Equity on the other hand recognises that individuals or groups sometimes have different needs based on their particular circumstances, and therefore the aim is to allocate opportunities or resources to reach an equal outcome.
Subtle differences, but important.
Margaret Thatcher once said that equality is an unnatural condition that can only be enforced by the state. This was meant to be a critique of efforts to achieve equality, but it makes an important point – we are not all born equal. This is most obvious in physical characteristics like height, sex or even hair colour. There is research that shows that income is related to factors such as height, stature or facial appearance, and we know that income inequality is linked to a range of health conditions, including for dental diseases. Genetics also plays an important role in disease susceptibility.
So it is clear that we start on unequal footing, at the mercy of the genetic lottery of life. So why is it so controversial to consider ways to mitigate some of these differences in order to achieve more equal health outcomes? There is no doubt that some of this is rooted in ideas about personal responsibility and health.
Look at the image below. Two children trying to get some apples. Through no fault of their own, the child on the right will always get less apples than the child on the left. This is inequality – the outcomes are fundamentally different and unfair. Unfair because it is not the fault of the child on the right. It is just luck of the draw.

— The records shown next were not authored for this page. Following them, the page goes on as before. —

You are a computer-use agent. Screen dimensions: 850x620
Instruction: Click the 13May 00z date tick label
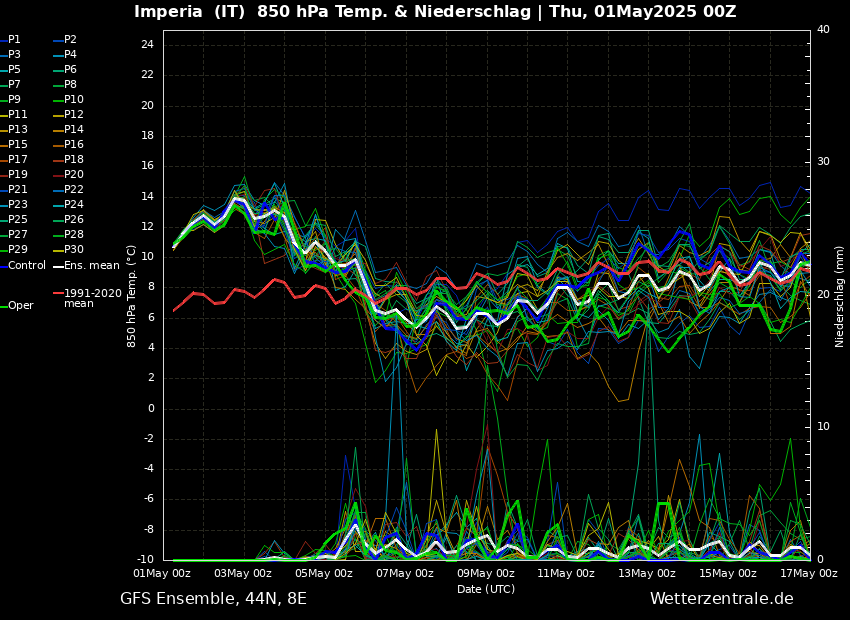coord(647,574)
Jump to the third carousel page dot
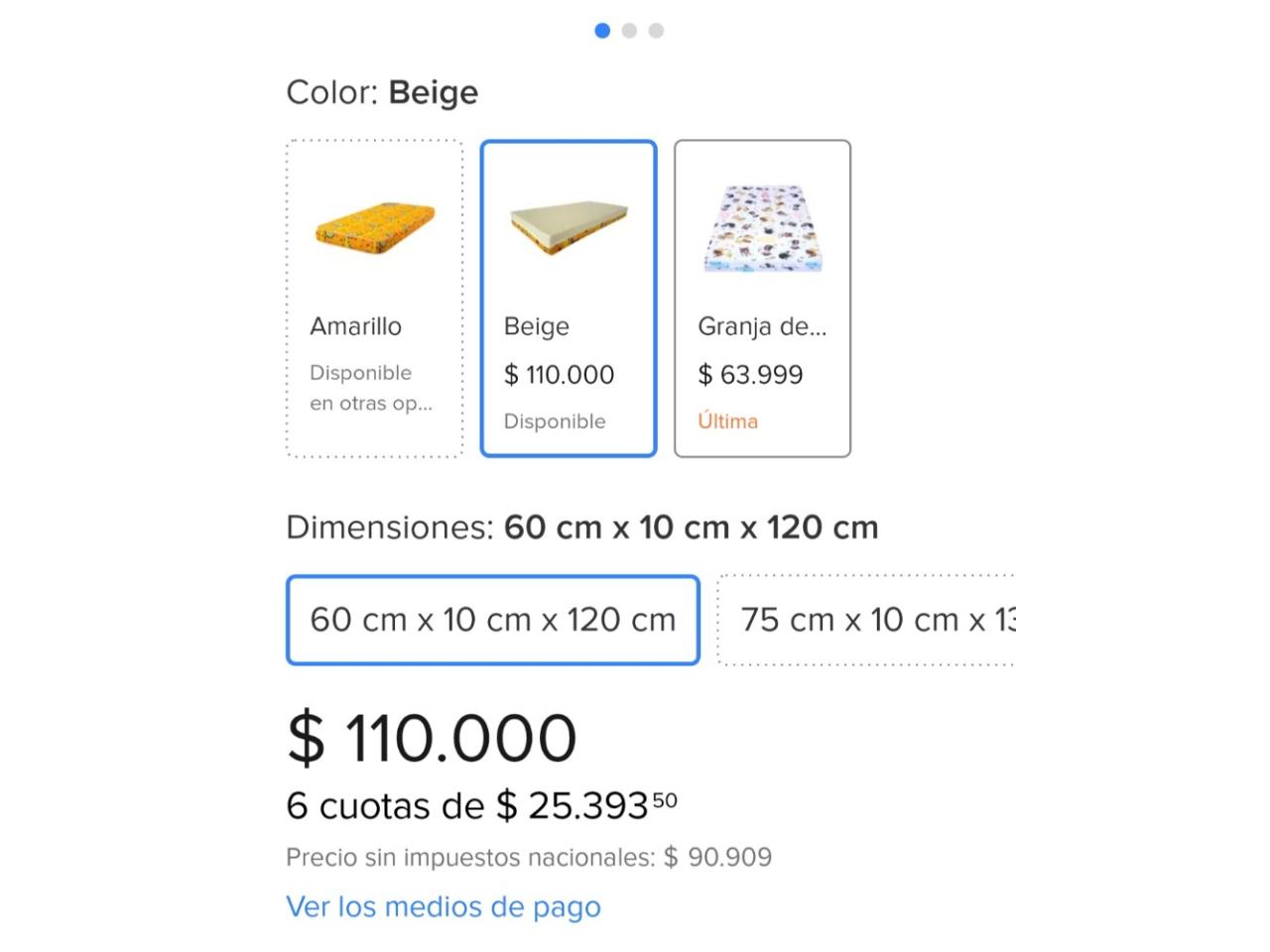This screenshot has height=952, width=1270. [656, 31]
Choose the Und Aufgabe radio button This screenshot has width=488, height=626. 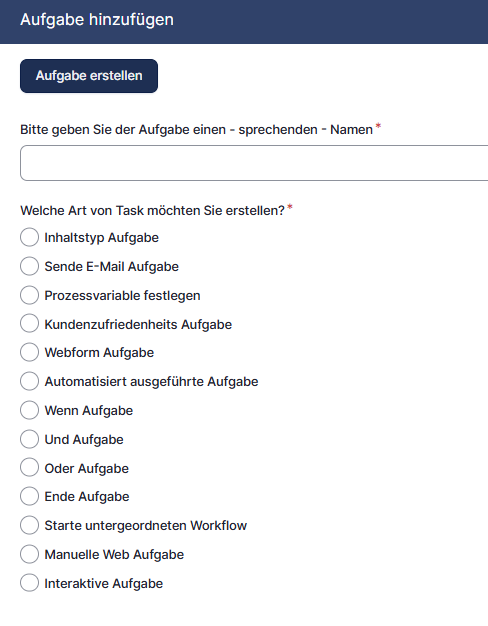coord(30,439)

In the next image we see what an attempt at equality might look like. Both children have been provided with the same resources – a ladder of the same size. This is how many people want to see the equality/equity issue resolved – the same resources or opportunities for everyone, regardless of their circumstances. But as we can see here, all this has done is substantially assist the child on the left but made a marginal or even zero difference to the child on the right. And no amount of individual responsibility can change the outcome here.
Next we see an attempt at equity – providing the child on the right with a taller ladder to better access the apples. And to a large extent that has gone a long way to ensuring a more equal outcome – access to apples.
But one of the interesting things to note in this example is that the tree is lopsided, with more apples on one side than the other. So even now, the child on the left has access to more apples. It might be easy to think that this is just nature at work, but it belies the fact in so much of our environment is intentionally shaped to advantage certain groups over others. What we might not be seeing in this image is the work that the farmers might have employed to ensure a higher yield (and therefore a substantial lean) on one side of the tree. And this is part of the hidden differences that go beyond some of the physical that really get to the heart of health disparities.
So in order to truly achieve justice, it might be necessary to reshape the environment in some manner – whether through physical change as we see with the tree, or through systems and process, particularly of power. This is to mitigate some of the structural inequality that exists that leads to health disparities in the first place.
What does this mean for oral health? We know that the burden of oral diseases is felt disproportionately across the community. People living with socioeconomic disadvantage, low income or lower education tend to have poorer oral health outcomes. I touched on some of the causes of this in the podcast on commercial determinants of health, highlighting how commercial practices have distorted our lived environment in ways that lead to this disproportionate disease burden. And we also see it in the distribution of dental practitioners, with a greater number per capita in metropolitan compared with regional and rural areas, and a greater number in suburbs of greater socioeconomic advantage.
An approach based on equality would see systems designed to fund or improve access to dental care spread in a uniform way across the community, regardless of circumstance. An approach based on equity would see systems that target individuals or groups that experience the greatest health disparities to ensure that they have a better chance to achieve the same level of oral health as their more advantaged counterparts.